Numb, the main character, has no family, no friends, no memory of his past before he appeared bloody and bedraggled outside a circus. Most bizarre of all, he feels no pain. People can drive nails through his hands, shoot staples into his skin, a lion can even stab its claws into him--he feels nothing.

It's tempting to see this as a prolonged metaphor for the modern condition--Camus taken one step beyond nausea to numbness. But Ferrell is too good an author for that.

The point of Numb's condition isn't how immune he (or society as a whole) is to pain. It's how much he loses by not feeling what everyone else feels. Ferrell shows us how integral pain and want are to each other. We can't know what we want if the things that hurt us and the things that help us seem one and the same. And if we can't know what we want, we can't feel love, can't even recognize it when it comes.

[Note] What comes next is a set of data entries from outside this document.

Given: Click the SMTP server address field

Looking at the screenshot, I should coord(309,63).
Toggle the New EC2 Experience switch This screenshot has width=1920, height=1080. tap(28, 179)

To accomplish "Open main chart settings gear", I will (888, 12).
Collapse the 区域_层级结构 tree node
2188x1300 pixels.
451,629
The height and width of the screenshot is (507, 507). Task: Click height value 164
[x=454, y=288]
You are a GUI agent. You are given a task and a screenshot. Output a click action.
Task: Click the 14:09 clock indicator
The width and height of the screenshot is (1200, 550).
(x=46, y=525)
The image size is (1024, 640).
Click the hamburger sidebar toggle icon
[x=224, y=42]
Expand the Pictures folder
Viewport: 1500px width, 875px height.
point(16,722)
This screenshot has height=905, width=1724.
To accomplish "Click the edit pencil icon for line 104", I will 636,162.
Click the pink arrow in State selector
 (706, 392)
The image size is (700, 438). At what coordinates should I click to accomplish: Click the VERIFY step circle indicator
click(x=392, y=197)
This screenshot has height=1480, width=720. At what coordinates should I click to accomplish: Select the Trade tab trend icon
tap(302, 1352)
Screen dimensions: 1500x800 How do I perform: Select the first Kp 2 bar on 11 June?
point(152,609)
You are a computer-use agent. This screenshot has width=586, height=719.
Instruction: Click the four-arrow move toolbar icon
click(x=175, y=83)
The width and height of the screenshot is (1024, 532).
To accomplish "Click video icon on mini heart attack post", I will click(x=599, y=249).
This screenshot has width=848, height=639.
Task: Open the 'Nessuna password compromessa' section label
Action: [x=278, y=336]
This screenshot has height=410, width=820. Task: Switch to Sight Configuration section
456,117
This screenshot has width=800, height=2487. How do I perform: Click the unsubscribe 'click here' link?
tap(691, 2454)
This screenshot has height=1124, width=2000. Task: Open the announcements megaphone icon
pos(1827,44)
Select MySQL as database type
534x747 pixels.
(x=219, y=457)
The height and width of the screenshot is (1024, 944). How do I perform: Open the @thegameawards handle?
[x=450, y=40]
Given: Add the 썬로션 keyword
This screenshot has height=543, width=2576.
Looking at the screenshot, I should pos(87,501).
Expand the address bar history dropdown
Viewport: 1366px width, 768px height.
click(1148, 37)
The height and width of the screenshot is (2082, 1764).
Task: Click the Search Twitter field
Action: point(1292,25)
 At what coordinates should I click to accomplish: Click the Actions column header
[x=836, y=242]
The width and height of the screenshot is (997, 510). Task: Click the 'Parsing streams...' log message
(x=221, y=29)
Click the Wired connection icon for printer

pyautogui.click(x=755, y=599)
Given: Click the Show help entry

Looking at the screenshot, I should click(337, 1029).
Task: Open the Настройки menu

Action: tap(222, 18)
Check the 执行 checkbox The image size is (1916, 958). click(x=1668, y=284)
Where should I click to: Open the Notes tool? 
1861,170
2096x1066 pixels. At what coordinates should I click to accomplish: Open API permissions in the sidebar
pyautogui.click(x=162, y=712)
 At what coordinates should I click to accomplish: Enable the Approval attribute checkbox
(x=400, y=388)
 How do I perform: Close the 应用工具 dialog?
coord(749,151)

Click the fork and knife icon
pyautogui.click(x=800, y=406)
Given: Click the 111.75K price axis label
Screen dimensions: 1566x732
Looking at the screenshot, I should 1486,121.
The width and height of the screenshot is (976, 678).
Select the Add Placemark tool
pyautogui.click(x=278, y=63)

That means Numb is always at the mercy of everyone else's desires: the circus, his friend Mal, a surprisingly honest but driven talent agent who turns him into a major celebrity, several women. He manages to find lovers and abusers, friends and enemies, but he can't tell one from the other. Even when he makes the right choice, he doesn't know it, because he can't feel what his decision has done for him.

This is a painful novel, sometimes a little more graphic than the average reader might like. But Ferrell more than makes up for it with his spare, darkly comic style, his brilliant insights into what numbness takes away from us, and the very real compassion he shows for a character who, ultimately, wishes he could feel what most of us want to avoid.